— Consigne donnée 1 —
Répondez aux questions suivantes à partir de l'extrait :
(a) Combien de jours de présence physique au Canada le paragraphe 28(1) de la LIPR exige-t-il au minimum sur une période de cinq ans ?
(b) D'après le document évoqué sous « Preuve documentaire », combien de jours le demandeur avait-il passés au Canada jusqu'à la date de l'audience ?
(c) Dans quel pays le demandeur a-t-il conservé son emploi et son domicile permanent ?
**** Extrait cité ****
Calcul de la période de résidence physique

 


[11]           Compte tenu de la preuve dont je suis saisi, je suis convaincu que la SAI a examiné comme il se doit les calculs de l’agent d’immigration et qu’elle a bien révisé le passeport du demandeur. Je suis également convaincu que le paragraphe 28(1) de la LIPR est clair et sans équivoque en ce qu’il exige des résidents permanents qu’ils soient physiquement présents au Canada pendant au moins 730 jours sur une période de cinq ans. Je me fonde donc sur le paragraphe 62(1) du Règlement sur l’immigration et la protection des réfugiés, DORS/2002‑227, pour conclure que la période passée au Canada après que l’agent d’immigration eut établi son rapport du 3 décembre 2002 ne pouvait être comptée dans le calcul de la période de résidence physique requise aux termes du paragraphe 28(1) de la LIPR.

 

Preuve documentaire

 

[12]           Je note que le document (qui indiquait que le demandeur avait passé 853 jours au Canada jusqu’à la date de l’audience), s’il avait été déposé conformément aux Règles, n’aurait rien changé à la situation, et ce, pour les motifs exposés au paragraphe qui précède. Par conséquent, je n’ai pas besoin de me pencher sur les autres questions que soulève cet argument.

 

Considérations d’ordre humanitaires

 


[13]           J’ai noté que la SAI avait bel et bien tenu compte des considérations humanitaires, et je suis d’accord avec le défendeur que l’un des facteurs‑clés dont la SAI doit tenir compte dans son appréciation est l’intention du demandeur et que, comme on l’a affirmé dans la décision Kuan c. Canada (M.C.I.), [2003] D.S.A.I. no 638; Nos VA2‑02440, 3481‑8672 (DSAI) (QL), les intentions d’une personne au cours de périodes prolongées de résidence à l’extérieur du Canada constituent un facteur important à prendre en considération dans l’évaluation d’un appel fondé sur des motifs discrétionnaires. Se basant sur les soumissions fournies, je suis convaincu que la SAI a examiné attentivement le degré d’établissement du demandeur au Canada et qu’elle a fourni des motifs valables à l’appui de sa décision défavorable, notamment en affirmant ce qui suit au paragraphe 20 :

 

[traduction] En l’espèce, il n’y avait absolument aucune preuve d’efforts faits par le [demandeur] pour s’établir au Canada. De fait, la preuve indiquait exactement l’inverse, dans la mesure où le [demandeur] a conservé son emploi avec son employeur aux Philippines, conservé son domicile permanent aux Philippines avec son épouse et ses enfants, n’a jamais essayé d’obtenir un emploi permanent au Canada bien que ses frères et sœurs soient déjà établis au Canada, et n’a jamais essayé de parrainer son épouse ni ses enfants pour qu’ils puissent venir le rejoindre au Canada, bien qu’il soit marié depuis 1997.
**** Matériel d'exercice ****
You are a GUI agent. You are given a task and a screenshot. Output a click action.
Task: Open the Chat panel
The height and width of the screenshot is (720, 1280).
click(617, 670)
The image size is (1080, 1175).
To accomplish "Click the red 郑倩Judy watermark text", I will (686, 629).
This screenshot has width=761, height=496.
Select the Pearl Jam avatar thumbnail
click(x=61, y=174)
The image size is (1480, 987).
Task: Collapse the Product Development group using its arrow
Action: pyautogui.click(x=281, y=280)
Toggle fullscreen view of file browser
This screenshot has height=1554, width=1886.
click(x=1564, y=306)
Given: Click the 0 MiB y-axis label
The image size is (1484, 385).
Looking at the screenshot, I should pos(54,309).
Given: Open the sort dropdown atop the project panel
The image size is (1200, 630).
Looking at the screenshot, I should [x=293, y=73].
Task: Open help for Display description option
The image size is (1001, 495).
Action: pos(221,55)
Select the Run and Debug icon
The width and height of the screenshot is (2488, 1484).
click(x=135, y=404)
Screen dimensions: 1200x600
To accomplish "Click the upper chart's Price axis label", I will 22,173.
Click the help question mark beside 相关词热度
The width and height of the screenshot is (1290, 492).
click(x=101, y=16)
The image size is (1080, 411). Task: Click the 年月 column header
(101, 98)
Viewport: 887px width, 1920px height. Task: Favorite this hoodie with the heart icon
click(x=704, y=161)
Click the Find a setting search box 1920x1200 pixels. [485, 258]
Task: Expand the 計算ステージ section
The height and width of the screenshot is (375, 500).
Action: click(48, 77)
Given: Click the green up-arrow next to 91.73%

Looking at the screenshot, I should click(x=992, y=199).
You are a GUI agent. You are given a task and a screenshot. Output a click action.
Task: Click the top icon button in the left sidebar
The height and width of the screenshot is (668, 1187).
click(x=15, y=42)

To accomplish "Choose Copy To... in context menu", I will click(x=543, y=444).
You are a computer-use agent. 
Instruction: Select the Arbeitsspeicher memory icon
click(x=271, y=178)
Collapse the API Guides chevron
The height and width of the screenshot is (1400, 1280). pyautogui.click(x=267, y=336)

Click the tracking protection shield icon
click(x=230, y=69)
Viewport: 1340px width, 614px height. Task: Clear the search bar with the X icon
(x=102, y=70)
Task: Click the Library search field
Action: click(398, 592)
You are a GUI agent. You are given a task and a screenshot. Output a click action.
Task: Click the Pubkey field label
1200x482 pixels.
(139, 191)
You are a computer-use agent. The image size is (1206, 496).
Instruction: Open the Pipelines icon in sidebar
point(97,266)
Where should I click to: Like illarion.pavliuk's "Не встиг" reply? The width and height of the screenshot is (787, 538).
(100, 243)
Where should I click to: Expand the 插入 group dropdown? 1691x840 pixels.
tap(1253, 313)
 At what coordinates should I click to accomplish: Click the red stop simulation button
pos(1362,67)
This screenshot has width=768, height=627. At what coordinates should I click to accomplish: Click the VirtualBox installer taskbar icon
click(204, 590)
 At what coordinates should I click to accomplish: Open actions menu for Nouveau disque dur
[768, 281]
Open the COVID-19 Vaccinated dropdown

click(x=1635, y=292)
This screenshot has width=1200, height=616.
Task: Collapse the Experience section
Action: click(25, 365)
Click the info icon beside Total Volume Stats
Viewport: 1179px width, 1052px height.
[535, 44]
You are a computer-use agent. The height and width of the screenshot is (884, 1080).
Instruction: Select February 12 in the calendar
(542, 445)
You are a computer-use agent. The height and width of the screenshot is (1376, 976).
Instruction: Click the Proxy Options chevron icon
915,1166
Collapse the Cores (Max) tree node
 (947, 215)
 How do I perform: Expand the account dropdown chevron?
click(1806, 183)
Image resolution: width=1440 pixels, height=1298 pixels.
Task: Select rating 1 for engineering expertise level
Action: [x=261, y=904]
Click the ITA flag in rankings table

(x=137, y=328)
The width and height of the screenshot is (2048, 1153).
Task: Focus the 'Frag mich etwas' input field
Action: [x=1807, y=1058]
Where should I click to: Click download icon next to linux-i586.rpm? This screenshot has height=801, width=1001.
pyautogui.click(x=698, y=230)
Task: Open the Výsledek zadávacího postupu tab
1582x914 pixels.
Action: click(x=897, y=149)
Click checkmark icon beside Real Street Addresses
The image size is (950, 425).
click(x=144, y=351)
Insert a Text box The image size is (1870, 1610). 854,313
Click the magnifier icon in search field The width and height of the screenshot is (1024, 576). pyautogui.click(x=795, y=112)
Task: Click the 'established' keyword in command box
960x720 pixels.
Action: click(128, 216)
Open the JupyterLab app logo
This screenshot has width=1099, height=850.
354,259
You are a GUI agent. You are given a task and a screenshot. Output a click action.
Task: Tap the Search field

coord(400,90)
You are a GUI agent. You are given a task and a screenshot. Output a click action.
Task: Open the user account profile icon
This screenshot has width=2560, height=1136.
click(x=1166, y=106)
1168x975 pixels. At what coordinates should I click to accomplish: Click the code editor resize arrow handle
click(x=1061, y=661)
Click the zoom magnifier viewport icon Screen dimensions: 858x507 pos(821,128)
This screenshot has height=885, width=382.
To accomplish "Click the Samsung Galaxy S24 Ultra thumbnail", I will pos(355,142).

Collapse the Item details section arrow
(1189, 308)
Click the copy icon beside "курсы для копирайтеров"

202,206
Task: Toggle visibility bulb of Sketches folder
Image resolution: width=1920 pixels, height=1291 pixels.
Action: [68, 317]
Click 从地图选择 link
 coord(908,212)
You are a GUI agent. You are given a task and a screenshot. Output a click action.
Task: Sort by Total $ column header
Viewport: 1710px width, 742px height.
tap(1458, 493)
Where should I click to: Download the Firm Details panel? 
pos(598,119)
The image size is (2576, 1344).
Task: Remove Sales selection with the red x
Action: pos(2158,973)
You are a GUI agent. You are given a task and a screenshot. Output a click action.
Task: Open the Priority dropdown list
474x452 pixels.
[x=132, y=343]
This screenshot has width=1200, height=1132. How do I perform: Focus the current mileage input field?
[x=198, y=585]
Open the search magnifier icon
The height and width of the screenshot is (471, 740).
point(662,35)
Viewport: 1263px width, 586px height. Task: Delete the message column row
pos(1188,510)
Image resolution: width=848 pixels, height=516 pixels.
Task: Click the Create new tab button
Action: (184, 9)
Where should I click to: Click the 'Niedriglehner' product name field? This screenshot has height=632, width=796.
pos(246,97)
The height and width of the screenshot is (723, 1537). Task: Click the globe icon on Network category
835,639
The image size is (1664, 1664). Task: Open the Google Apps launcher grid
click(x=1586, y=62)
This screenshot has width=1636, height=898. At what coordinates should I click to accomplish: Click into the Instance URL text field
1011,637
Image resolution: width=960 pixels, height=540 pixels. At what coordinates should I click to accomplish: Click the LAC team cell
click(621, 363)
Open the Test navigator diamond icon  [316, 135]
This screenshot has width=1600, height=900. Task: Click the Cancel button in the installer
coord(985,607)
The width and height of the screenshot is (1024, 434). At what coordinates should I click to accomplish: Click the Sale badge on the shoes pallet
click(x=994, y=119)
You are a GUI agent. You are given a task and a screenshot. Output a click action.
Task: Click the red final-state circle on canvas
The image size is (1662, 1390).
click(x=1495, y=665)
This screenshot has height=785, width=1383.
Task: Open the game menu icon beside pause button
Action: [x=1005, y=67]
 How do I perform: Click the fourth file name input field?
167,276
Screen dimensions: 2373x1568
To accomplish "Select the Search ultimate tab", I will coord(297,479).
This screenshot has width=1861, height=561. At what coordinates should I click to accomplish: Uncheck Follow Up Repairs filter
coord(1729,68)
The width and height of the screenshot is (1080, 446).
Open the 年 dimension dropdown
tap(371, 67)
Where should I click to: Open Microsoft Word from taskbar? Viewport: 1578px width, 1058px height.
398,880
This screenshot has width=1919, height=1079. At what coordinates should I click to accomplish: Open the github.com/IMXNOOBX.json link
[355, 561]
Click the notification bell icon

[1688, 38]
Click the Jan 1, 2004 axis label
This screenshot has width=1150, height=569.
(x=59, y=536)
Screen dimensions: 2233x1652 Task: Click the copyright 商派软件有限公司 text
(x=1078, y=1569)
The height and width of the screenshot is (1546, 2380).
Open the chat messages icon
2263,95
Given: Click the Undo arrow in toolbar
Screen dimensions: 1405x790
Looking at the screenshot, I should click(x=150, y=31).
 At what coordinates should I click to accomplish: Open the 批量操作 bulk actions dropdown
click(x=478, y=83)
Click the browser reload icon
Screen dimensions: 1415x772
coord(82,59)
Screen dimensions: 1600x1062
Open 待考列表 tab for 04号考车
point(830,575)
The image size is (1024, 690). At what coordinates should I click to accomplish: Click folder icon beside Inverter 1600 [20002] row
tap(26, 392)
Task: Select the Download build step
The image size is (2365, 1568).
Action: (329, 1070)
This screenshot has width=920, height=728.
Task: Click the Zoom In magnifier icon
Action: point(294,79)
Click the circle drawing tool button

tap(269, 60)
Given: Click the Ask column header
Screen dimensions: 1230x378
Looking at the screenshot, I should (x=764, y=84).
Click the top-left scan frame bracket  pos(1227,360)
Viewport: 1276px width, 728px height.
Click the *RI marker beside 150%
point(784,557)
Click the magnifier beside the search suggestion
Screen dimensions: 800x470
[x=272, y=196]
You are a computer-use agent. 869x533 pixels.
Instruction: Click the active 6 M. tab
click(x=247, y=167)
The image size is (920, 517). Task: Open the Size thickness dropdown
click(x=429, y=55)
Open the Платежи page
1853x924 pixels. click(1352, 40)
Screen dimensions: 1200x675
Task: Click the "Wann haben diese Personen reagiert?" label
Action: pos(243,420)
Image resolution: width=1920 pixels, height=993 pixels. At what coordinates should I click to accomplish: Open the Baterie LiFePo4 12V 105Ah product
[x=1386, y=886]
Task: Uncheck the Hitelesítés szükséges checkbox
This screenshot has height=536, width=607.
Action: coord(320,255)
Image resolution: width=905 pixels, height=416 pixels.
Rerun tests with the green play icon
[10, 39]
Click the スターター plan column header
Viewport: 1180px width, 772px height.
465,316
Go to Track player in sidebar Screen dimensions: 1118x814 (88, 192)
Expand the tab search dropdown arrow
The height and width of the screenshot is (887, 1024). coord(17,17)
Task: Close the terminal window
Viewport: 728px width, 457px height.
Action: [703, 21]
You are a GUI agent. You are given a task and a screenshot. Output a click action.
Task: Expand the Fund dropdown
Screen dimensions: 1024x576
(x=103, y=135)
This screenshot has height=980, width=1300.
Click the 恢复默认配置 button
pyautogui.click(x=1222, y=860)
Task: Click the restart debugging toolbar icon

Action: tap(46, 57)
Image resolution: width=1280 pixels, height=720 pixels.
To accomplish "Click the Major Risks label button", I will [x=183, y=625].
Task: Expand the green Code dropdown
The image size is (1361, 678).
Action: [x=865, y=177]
****
— Consigne donnée 2 —
Transposez en tableau Markdown les lignes des entrées allant de la ligne contenant « The image size is (1664, 1664). » jusqu'à la ligne contenant « tap(371, 67) » incluse, avec une colonne « N° » pour le numéro de rang et une colonne « Texte » pour la ligne. Omettez les lignes vides.

— Réponse attendue 1 —
(a) Au moins 730 jours.
(b) 853 jours.
(c) Aux Philippines.

— Réponse attendue 2 —
| N° | Texte |
|---|---|
| 1 | The image size is (1664, 1664). Task: Open the Google Apps launcher grid |
| 2 | click(x=1586, y=62) |
| 3 | This screenshot has width=1636, height=898. At what coordinates should I click to accomplish: Click into the Instance URL text field |
| 4 | 1011,637 |
| 5 | Image resolution: width=960 pixels, height=540 pixels. At what coordinates should I click to accomplish: Click the LAC team cell |
| 6 | click(621, 363) |
| 7 | Open the Test navigator diamond icon  [316, 135] |
| 8 | This screenshot has width=1600, height=900. Task: Click the Cancel button in the installer |
| 9 | coord(985,607) |
| 10 | The width and height of the screenshot is (1024, 434). At what coordinates should I click to accomplish: Click the Sale badge on the shoes pallet |
| 11 | click(x=994, y=119) |
| 12 | You are a GUI agent. You are given a task and a screenshot. Output a click action. |
| 13 | Task: Click the red final-state circle on canvas |
| 14 | The image size is (1662, 1390). |
| 15 | click(x=1495, y=665) |
| 16 | This screenshot has height=785, width=1383. |
| 17 | Task: Open the game menu icon beside pause button |
| 18 | Action: [x=1005, y=67] |
| 19 |  How do I perform: Click the fourth file name input field? |
| 20 | 167,276 |
| 21 | Screen dimensions: 2373x1568 |
| 22 | To accomplish "Select the Search ultimate tab", I will coord(297,479). |
| 23 | This screenshot has width=1861, height=561. At what coordinates should I click to accomplish: Uncheck Follow Up Repairs filter |
| 24 | coord(1729,68) |
| 25 | The width and height of the screenshot is (1080, 446). |
| 26 | Open the 年 dimension dropdown |
| 27 | tap(371, 67) |